Whenever a line in the entries below contains "chevron", copy that line.
/---
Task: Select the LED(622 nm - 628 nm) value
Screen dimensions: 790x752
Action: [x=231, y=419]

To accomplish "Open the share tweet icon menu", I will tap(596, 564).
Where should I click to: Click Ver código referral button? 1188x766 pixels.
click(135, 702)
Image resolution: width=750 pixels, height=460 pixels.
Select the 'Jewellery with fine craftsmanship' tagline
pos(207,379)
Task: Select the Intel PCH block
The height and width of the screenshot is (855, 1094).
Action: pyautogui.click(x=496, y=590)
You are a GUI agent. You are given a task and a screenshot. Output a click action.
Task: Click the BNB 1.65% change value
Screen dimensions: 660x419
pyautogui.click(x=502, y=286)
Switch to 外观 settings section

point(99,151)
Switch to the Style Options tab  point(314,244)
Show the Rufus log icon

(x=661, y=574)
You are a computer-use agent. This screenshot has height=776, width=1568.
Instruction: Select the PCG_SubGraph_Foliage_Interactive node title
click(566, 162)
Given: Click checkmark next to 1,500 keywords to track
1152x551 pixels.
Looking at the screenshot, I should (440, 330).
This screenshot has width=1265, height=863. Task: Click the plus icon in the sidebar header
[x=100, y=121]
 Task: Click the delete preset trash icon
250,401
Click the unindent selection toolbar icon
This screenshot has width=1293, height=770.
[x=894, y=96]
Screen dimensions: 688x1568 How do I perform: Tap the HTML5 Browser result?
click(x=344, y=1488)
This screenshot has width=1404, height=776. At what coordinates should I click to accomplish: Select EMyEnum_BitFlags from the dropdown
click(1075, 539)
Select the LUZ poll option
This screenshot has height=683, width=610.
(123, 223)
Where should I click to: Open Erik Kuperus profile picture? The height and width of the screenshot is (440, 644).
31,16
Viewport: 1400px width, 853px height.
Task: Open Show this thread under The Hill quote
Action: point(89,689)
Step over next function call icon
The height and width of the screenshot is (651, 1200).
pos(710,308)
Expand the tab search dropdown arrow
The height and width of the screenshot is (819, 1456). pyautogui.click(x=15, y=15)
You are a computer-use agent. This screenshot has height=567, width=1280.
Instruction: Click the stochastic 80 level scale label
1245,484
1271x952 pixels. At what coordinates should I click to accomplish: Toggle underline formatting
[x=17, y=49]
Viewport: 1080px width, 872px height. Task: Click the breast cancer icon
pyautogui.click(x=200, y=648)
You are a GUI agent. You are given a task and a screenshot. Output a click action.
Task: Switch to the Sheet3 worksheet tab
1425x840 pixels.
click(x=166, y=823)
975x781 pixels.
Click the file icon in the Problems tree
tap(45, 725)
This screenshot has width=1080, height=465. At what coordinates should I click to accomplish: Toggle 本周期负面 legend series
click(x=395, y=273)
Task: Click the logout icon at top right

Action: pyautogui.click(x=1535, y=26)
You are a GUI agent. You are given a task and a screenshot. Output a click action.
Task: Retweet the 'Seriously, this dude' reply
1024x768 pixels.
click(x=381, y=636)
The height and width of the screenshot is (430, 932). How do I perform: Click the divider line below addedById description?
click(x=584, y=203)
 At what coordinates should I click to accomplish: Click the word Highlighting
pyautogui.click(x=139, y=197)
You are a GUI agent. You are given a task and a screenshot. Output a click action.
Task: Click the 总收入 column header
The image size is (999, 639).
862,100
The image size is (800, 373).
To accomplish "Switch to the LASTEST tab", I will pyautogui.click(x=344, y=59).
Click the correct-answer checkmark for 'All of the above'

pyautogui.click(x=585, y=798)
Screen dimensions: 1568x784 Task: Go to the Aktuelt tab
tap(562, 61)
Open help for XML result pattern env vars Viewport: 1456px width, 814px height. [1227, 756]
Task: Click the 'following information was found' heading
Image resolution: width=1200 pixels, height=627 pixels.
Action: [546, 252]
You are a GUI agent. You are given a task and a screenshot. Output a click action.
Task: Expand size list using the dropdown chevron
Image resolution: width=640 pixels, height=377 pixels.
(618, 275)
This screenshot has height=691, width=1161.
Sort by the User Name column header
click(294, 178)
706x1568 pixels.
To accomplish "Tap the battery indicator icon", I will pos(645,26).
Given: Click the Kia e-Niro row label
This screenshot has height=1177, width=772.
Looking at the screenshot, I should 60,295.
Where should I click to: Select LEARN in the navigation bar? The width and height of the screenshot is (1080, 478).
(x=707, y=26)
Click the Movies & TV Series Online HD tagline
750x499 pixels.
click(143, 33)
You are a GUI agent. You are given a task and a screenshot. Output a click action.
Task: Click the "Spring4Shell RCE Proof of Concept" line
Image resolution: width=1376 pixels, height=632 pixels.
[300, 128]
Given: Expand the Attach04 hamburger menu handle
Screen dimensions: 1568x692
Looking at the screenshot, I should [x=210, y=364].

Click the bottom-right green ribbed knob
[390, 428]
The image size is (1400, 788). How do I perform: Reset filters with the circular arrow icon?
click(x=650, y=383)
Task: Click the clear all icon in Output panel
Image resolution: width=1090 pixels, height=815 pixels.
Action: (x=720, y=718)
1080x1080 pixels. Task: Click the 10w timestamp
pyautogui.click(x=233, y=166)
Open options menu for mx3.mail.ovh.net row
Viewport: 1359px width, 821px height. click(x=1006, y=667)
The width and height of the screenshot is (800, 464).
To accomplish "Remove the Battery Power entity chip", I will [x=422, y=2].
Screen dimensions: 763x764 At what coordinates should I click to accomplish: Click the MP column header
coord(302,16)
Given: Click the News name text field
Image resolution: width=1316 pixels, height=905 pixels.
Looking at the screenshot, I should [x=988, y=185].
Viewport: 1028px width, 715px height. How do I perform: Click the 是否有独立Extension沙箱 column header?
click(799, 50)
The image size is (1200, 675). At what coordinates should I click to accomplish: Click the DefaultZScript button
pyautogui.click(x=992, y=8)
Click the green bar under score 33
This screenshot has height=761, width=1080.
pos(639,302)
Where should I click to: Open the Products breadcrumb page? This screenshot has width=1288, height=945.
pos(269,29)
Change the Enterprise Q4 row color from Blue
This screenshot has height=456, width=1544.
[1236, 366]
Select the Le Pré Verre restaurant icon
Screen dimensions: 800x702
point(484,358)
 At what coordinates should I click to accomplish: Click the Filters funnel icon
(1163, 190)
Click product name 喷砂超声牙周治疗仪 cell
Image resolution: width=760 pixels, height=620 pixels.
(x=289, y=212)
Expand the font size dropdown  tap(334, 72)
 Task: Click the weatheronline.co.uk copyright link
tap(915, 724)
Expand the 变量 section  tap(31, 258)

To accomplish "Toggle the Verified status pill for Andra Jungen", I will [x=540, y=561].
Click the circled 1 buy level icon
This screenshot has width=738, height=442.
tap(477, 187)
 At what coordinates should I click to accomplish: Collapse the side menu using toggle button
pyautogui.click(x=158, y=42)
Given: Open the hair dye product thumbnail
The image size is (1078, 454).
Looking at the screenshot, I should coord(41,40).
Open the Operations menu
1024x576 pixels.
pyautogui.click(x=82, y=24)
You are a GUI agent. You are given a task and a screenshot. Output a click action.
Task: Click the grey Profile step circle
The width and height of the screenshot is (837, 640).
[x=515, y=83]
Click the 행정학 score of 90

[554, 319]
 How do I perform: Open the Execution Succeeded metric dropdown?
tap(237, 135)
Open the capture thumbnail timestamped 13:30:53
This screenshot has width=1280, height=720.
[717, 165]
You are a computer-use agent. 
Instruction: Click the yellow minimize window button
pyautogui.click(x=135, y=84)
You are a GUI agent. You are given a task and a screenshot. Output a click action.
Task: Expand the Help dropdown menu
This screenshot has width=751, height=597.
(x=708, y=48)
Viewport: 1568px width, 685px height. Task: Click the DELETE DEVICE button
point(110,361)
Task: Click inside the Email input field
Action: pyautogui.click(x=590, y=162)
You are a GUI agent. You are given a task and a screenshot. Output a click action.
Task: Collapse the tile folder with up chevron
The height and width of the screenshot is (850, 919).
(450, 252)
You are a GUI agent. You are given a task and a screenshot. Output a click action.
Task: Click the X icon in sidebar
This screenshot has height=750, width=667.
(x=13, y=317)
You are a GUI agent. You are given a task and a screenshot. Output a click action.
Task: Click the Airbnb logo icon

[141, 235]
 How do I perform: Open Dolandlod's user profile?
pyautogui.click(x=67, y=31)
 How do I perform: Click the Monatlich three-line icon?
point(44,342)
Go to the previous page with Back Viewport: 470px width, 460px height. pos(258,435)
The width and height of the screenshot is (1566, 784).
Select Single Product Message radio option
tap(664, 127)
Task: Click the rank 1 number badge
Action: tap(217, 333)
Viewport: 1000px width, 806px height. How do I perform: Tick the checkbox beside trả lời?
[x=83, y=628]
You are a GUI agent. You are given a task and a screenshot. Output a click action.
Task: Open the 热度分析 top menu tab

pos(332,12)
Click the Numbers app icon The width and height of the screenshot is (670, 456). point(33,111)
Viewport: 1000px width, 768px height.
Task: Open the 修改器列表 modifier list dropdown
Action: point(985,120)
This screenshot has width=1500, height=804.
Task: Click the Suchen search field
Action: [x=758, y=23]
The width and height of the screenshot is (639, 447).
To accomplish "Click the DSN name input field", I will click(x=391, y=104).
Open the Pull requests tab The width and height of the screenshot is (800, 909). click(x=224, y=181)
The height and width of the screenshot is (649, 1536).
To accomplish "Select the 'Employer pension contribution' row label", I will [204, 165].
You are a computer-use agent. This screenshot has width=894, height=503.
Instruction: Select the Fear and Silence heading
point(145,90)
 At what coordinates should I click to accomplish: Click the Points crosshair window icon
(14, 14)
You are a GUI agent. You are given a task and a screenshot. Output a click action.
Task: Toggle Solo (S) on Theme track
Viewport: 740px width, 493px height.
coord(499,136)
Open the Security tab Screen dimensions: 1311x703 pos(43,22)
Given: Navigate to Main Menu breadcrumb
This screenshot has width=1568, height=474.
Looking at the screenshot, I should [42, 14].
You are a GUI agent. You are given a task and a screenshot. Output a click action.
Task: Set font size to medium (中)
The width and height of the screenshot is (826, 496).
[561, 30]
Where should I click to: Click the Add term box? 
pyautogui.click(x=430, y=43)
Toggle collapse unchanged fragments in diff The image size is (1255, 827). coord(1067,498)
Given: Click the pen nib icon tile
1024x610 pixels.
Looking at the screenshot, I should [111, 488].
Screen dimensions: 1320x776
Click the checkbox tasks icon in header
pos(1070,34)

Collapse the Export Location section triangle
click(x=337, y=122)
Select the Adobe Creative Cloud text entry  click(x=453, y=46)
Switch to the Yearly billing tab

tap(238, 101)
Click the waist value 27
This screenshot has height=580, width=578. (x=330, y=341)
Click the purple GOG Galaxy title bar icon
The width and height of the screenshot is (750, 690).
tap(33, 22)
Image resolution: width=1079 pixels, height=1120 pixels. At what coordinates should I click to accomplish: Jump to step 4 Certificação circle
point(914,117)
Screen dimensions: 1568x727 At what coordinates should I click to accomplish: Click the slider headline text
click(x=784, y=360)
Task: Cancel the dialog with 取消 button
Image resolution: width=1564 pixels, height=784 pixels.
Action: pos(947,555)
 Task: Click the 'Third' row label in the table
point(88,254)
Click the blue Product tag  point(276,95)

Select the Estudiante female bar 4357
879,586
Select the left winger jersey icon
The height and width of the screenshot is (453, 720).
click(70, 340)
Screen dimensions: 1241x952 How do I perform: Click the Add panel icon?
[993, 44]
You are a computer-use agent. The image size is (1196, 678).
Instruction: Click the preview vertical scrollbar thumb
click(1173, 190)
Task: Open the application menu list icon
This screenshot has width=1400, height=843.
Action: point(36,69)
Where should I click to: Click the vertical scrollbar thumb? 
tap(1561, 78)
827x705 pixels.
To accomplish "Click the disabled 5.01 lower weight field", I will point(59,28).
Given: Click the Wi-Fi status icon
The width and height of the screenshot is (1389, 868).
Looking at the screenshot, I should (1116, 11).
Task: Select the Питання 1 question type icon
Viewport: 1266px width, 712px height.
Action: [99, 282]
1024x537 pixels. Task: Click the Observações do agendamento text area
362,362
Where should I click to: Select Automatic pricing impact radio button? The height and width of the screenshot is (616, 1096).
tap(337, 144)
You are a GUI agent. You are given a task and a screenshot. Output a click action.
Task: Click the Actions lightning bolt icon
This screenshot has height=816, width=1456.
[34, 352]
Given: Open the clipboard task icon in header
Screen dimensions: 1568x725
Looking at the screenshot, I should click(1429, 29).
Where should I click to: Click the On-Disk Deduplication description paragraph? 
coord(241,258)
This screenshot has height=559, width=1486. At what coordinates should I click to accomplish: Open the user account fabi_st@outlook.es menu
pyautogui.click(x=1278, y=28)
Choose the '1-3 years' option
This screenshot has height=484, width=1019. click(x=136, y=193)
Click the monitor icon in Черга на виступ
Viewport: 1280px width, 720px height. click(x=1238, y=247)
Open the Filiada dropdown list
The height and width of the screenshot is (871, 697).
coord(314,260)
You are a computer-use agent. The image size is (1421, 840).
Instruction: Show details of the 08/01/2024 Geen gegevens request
\---
SOLVED EXERCISE —
Task: Expand size list using the dropdown chevron
Task: Collapse the tile folder with up chevron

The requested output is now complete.